**Conjunto de tarefas:**
a: Transcreva do texto sobre Kafka e o cinema mudo o trecho que começa nas palavras "Kafka apreciava também" e termina depois de "que Kafka residia).".
b: Resuma em duas frases o texto sobre Kafka e o cinema mudo.
c: Continue o texto sobre Kafka e o cinema mudo a partir do ponto em que termina.

**Excerto para ler:**
Kafka apreciava também outros filmes mudos desta mesma época. Tratava-se, acima de tudo, dos primeiros documentários que se realizavam sobre a capital checa, a metrópole das cem torres. Digno de referência é o belo documentário de dois minutos apenas, intitulado Viagem de elétrico por Praga, realizado em 1908 por Jan Kříženecký, operador de câmara, fotógrafo e pioneiro do cinema checo. A câmara foi originalmente colocada na parte da frente do elétrico das linhas 3 e 7 e captou imagens que refletem a atmosfera de uma Praga que já não existe nos dias de hoje (o cais, as pontes, Letná, a vista sobre o castelo de Praga e a cidade judaica, na sua fase de remodelação, a zona em que Kafka residia).

Kafka deixou-se também cativar pelo documentário italiano intitulado Primeiro Concurso Internacional de Aeronáutica (Primo Circuito Aereo Internazionale Di Aeroplane In Brescia, 1909, realizado por Adolfo Croce), uma curiosidade técnica que pretendia captar a prestigiada efeméride do Grande Prémio da Aeronáutica. O filme mostra a preparação dos aviões para a partida e a sua subsequente descolagem. Podemos ver o trabalho de equipa dos mecânicos, sentir o entusiasmo dos cinquenta mil espectadores ali presentes e a paixão genuína dos construtores aeronáuticos e dos realizadores cinematográficos pelas aeronaves. Para além de tudo o mais, celebrava-se a vitória de Glenn Curtiss na Corrida Aérea Internacional de 9 de setembro de 1909. Kafka encontrava-se na altura de férias no nordeste de Itália, com o seu amigo Max Brod, e teve a sorte de assistir ao evento, tendo depois redigido um relato sobre esta sua experiência emocionante. Os Aeroplanos de Brescia, assim se chamava o artigo, foi publicado no diário Bohemia, de Praga: «É-nos anunciado que Curtiss disputa o Grande Prémio de Brescia… ainda mal nos déramos conta do anúncio e já o motor do avião de Curtiss ressoava nos ares. Ainda mal nos déramos conta do avião e já ele se afastava de nós, sobrevoando a planície que se agigantava a seus pés, até às florestas distantes que só agora pareciam elevar-se no horizonte.»

As viagens de Kafka não foram apenas reais, mas também proporcionadas pelo mundo cinematográfico. Neste âmbito, não podemos deixar de referir os filmes italianos Peschiera, Lago Maggiore, Liguria, Il corse de Mirafiori (1907-1913, realização coletiva), que foram também exibidos em Praga com coloração das imagens (ou seja, as imagens eram pintadas em tons de verde, azul, amarelo, sépia, castanho, etc.). O estilo contemplativo dos documentários italianos criava nos espectadores a sensação de se encontrarem de férias e o público, Kafka incluído, deixava-se transportar prazenteiramente pelas ondas do mar, pela beleza dos lagos, das grutas e dos monumentos da Antiguidade. Os documentários encerravam com um resumo das célebres corridas de cavalos, com desfile da elite da altura e apresentação da moda em vigor (os elegantes chapéus das damas).

**Dados fornecidos:**
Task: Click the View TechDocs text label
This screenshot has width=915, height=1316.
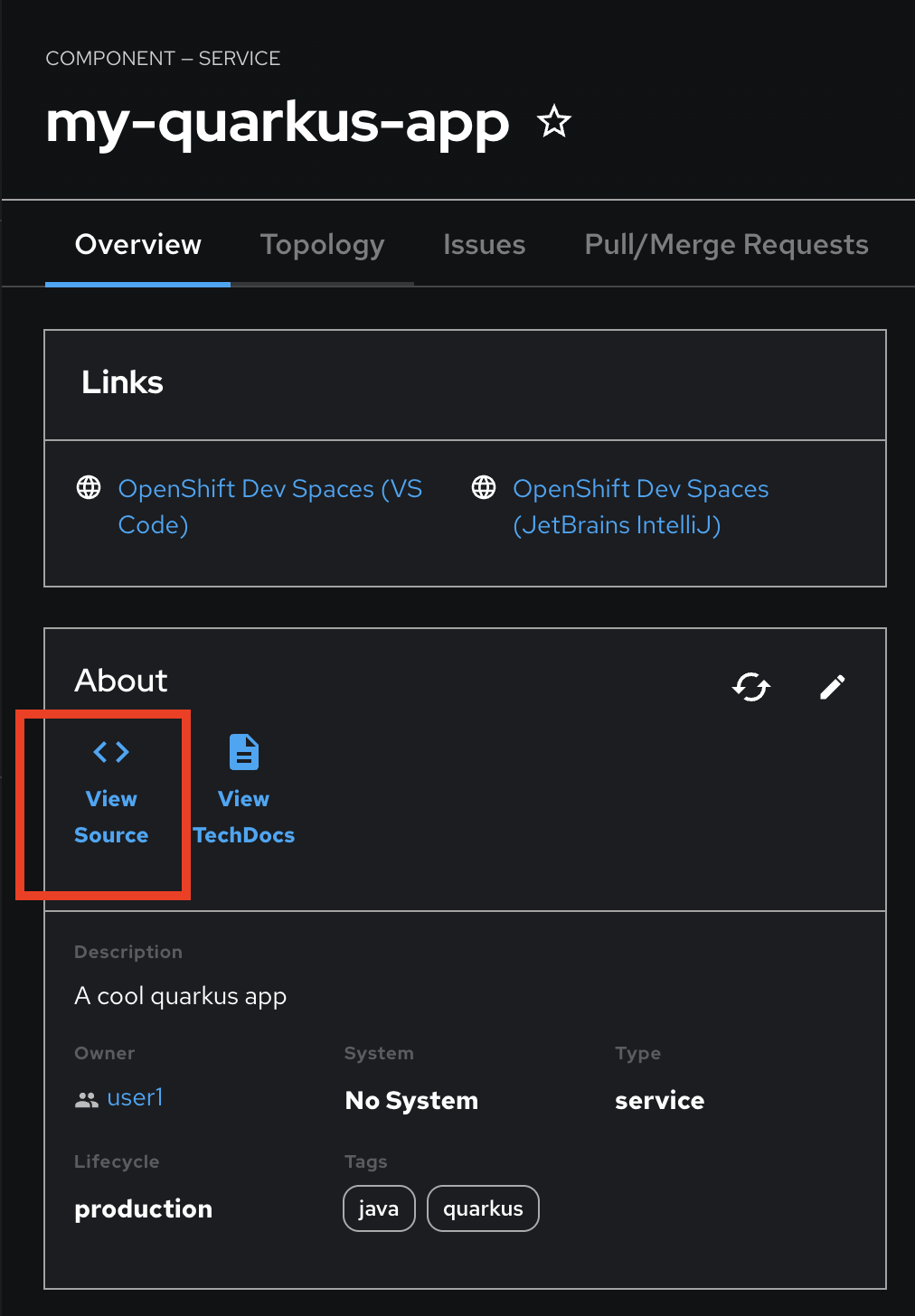Action: pos(244,817)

**Resultados por tarefa:**
a:
Kafka apreciava também outros filmes mudos desta mesma época. Tratava-se, acima de tudo, dos primeiros documentários que se realizavam sobre a capital checa, a metrópole das cem torres. Digno de referência é o belo documentário de dois minutos apenas, intitulado Viagem de elétrico por Praga, realizado em 1908 por Jan Kříženecký, operador de câmara, fotógrafo e pioneiro do cinema checo. A câmara foi originalmente colocada na parte da frente do elétrico das linhas 3 e 7 e captou imagens que refletem a atmosfera de uma Praga que já não existe nos dias de hoje (o cais, as pontes, Letná, a vista sobre o castelo de Praga e a cidade judaica, na sua fase de remodelação, a zona em que Kafka residia).

b: Kafka apreciava os primeiros documentários mudos sobre Praga, como Viagem de elétrico por Praga, de 1908. Apreciava também documentários italianos, como o do Primeiro Concurso Internacional de Aeronáutica de Brescia, evento a que assistiu e sobre o qual escreveu o artigo Os Aeroplanos de Brescia, e filmes de estilo contemplativo que transportavam o público para mares, lagos, grutas e monumentos da Antiguidade.

c:
Um quadro desaparecido e em busca da terra natal

E quanto a comédias? Neste ponto, não podemos deixar de assinalar a produção francesa Nick Winter e o Roubo de Mona Lisa (Nick Winter et le vol de la Joconde, 1911, realização de Paul Garbagni e Gérard Bourgeois). Trata-se de uma comédia de dez minutos rodada pelo primeiro produtor cinematográfico do mundo, Charles Pathé. A história baseia-se num acontecimento verídico passado no Museu do Louvre: em 21 de agosto de 1911, o quadro da Mona Lisa foi roubado e começaram as averiguações policiais, que, contudo, nunca deram frutos. O quadro seria encontrado, mais ou menos por acaso, dois anos mais tarde, em Itália.

Curiosamente, o roubo de quadro valioso não conduziu a um decréscimo no número de visitantes do Louvre. Bem pelo contrário: milhares de pessoas acorriam à galeria para verem o lugar vazio deixado na parede – entre esses milhares, o próprio Franz Kafka e Max Brod.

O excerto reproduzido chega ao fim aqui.